**About this exercise:** Repeat precisely the span of lines below that opens with the line containing "Task: Open the channel search magnifier icon" and closes with the line containing "Task: Select the Add Path tool", both included.

━━━━━━

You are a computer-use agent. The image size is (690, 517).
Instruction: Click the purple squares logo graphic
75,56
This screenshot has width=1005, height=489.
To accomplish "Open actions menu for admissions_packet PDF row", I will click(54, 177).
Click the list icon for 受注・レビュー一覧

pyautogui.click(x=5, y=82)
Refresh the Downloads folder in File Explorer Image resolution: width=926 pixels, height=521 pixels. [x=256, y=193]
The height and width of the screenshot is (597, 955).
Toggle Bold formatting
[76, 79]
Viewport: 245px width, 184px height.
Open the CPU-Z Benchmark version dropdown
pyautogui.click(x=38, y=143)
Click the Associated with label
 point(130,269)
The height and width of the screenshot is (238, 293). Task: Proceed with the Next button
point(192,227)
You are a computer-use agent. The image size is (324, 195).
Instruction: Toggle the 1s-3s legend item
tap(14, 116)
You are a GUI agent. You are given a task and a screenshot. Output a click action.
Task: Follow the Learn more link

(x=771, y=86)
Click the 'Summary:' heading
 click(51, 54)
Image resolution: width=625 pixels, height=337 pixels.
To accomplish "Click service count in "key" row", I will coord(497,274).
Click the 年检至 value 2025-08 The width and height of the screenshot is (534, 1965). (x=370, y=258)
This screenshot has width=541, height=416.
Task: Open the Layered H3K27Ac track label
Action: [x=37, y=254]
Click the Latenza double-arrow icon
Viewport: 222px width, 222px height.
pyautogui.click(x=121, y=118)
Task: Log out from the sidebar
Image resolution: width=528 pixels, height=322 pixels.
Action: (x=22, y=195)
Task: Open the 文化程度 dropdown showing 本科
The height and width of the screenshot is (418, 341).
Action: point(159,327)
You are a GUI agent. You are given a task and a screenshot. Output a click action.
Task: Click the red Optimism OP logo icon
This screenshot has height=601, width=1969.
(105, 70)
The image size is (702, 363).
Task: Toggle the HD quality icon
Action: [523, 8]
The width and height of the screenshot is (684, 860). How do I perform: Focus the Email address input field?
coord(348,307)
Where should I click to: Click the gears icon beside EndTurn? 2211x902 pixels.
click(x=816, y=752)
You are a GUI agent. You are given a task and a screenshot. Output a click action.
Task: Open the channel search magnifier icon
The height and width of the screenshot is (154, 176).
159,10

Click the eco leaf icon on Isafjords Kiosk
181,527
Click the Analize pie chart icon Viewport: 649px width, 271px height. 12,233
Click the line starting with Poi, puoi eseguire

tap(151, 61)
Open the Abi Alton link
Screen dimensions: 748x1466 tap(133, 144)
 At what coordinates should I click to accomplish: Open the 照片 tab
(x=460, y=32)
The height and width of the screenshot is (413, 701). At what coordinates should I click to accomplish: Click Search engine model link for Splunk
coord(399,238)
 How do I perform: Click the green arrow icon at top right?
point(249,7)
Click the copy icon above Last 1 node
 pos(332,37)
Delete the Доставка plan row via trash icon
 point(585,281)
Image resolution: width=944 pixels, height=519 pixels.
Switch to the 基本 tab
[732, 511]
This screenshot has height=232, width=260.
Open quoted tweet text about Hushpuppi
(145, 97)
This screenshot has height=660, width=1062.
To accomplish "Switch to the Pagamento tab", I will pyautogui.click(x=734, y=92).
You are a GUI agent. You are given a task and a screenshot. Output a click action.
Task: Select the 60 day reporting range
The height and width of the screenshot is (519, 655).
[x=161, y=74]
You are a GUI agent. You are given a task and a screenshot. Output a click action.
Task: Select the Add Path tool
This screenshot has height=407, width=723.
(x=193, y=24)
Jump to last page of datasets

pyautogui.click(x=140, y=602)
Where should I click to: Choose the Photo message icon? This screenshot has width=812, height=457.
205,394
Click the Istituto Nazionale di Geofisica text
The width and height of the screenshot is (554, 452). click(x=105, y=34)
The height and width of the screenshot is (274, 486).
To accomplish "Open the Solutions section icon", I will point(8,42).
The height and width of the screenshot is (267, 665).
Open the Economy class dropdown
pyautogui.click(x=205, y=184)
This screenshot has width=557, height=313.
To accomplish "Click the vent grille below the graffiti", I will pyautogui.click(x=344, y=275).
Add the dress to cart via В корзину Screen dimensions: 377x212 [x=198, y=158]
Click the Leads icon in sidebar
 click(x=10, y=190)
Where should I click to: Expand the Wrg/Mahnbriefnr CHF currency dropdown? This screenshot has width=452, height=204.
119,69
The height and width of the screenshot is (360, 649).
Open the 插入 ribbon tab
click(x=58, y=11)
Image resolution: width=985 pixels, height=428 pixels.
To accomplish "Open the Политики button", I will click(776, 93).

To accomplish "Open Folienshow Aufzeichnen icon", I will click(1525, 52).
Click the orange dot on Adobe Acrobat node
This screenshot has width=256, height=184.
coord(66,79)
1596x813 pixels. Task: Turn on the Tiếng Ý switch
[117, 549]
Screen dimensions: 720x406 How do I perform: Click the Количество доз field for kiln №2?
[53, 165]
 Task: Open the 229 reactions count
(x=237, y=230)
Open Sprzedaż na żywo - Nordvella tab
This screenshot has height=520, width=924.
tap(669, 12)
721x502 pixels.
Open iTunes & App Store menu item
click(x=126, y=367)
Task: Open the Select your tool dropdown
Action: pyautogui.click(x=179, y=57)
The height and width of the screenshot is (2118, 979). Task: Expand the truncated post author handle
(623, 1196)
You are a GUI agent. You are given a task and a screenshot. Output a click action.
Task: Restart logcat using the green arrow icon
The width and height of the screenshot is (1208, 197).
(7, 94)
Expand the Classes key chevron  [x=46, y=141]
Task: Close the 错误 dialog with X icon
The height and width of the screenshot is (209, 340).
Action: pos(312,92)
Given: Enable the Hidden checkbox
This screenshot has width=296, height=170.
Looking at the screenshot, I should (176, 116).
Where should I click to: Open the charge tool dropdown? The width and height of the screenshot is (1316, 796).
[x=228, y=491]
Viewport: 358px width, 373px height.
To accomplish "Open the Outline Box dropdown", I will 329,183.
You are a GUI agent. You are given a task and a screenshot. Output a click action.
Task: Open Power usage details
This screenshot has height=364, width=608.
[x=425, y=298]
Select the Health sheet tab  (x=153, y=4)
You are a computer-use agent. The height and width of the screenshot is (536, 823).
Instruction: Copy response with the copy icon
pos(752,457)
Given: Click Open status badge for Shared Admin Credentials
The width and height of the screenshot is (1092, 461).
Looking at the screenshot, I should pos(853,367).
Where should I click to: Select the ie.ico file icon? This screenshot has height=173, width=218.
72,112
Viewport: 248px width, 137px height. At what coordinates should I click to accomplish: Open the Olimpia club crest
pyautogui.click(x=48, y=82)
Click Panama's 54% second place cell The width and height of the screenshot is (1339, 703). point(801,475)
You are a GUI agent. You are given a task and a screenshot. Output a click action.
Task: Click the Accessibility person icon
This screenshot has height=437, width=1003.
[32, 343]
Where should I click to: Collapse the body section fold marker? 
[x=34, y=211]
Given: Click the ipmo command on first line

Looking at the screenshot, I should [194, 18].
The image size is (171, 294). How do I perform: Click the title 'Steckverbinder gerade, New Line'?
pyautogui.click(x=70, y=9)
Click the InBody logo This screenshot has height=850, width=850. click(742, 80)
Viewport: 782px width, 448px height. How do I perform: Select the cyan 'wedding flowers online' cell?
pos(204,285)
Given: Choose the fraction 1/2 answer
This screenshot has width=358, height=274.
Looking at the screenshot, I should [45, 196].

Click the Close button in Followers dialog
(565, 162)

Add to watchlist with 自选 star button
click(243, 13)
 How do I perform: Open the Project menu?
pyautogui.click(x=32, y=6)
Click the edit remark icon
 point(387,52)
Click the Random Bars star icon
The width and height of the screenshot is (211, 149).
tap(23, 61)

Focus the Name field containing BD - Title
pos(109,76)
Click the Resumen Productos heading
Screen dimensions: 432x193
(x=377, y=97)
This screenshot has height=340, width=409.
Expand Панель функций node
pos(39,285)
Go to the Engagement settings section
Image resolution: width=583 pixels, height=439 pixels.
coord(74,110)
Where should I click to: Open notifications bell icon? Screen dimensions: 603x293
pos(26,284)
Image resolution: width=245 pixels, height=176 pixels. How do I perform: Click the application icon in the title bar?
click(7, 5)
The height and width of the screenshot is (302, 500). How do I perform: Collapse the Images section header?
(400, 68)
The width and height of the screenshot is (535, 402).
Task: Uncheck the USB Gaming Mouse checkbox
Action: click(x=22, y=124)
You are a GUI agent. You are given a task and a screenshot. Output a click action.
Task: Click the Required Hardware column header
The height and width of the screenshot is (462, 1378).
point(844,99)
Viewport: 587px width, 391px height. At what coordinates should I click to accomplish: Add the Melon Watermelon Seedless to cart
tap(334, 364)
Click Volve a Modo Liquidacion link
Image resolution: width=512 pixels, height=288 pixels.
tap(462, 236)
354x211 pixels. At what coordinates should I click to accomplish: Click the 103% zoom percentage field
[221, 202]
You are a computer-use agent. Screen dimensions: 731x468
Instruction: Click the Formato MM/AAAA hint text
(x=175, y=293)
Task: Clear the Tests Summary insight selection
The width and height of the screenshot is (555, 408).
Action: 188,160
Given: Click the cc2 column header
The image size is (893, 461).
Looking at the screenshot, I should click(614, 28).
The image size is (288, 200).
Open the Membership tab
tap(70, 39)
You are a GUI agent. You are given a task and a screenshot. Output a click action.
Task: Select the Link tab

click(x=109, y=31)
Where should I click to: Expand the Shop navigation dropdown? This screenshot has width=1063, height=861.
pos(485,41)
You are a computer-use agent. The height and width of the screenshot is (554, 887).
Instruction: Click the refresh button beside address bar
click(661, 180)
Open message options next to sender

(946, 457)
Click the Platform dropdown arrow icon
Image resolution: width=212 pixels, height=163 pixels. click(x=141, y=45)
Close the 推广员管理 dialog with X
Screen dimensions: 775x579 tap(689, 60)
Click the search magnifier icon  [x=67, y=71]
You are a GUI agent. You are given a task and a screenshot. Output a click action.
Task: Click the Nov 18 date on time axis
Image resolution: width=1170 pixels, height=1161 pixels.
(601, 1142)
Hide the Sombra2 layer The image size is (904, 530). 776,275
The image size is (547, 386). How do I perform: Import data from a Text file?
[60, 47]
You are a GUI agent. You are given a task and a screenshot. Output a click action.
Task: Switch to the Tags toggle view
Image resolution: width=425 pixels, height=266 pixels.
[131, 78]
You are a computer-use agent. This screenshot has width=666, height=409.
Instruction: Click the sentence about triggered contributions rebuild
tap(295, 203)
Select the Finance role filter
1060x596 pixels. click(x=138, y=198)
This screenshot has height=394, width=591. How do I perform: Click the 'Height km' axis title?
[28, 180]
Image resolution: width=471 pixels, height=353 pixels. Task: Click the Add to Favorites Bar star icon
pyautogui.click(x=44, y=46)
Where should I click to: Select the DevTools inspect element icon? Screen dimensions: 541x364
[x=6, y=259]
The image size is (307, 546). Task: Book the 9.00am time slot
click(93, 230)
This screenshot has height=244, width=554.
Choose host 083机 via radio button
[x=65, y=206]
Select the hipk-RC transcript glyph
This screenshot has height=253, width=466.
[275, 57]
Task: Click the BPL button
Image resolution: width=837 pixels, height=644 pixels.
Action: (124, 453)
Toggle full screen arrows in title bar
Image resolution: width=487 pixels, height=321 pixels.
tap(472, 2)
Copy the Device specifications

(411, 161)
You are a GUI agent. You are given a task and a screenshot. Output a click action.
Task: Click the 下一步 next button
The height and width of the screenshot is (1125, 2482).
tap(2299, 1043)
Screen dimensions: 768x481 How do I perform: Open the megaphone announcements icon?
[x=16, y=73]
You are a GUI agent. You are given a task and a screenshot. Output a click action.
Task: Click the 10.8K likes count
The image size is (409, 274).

━━━━━━

**Result:**
Task: Open the channel search magnifier icon
The height and width of the screenshot is (154, 176).
159,10

Click the eco leaf icon on Isafjords Kiosk
181,527
Click the Analize pie chart icon Viewport: 649px width, 271px height. 12,233
Click the line starting with Poi, puoi eseguire

tap(151, 61)
Open the Abi Alton link
Screen dimensions: 748x1466 tap(133, 144)
 At what coordinates should I click to accomplish: Open the 照片 tab
(x=460, y=32)
The height and width of the screenshot is (413, 701). At what coordinates should I click to accomplish: Click Search engine model link for Splunk
coord(399,238)
 How do I perform: Click the green arrow icon at top right?
point(249,7)
Click the copy icon above Last 1 node
 pos(332,37)
Delete the Доставка plan row via trash icon
 point(585,281)
Image resolution: width=944 pixels, height=519 pixels.
Switch to the 基本 tab
[732, 511]
This screenshot has height=232, width=260.
Open quoted tweet text about Hushpuppi
(145, 97)
This screenshot has height=660, width=1062.
To accomplish "Switch to the Pagamento tab", I will pyautogui.click(x=734, y=92).
You are a GUI agent. You are given a task and a screenshot. Output a click action.
Task: Select the 60 day reporting range
The height and width of the screenshot is (519, 655).
[x=161, y=74]
You are a GUI agent. You are given a task and a screenshot. Output a click action.
Task: Select the Add Path tool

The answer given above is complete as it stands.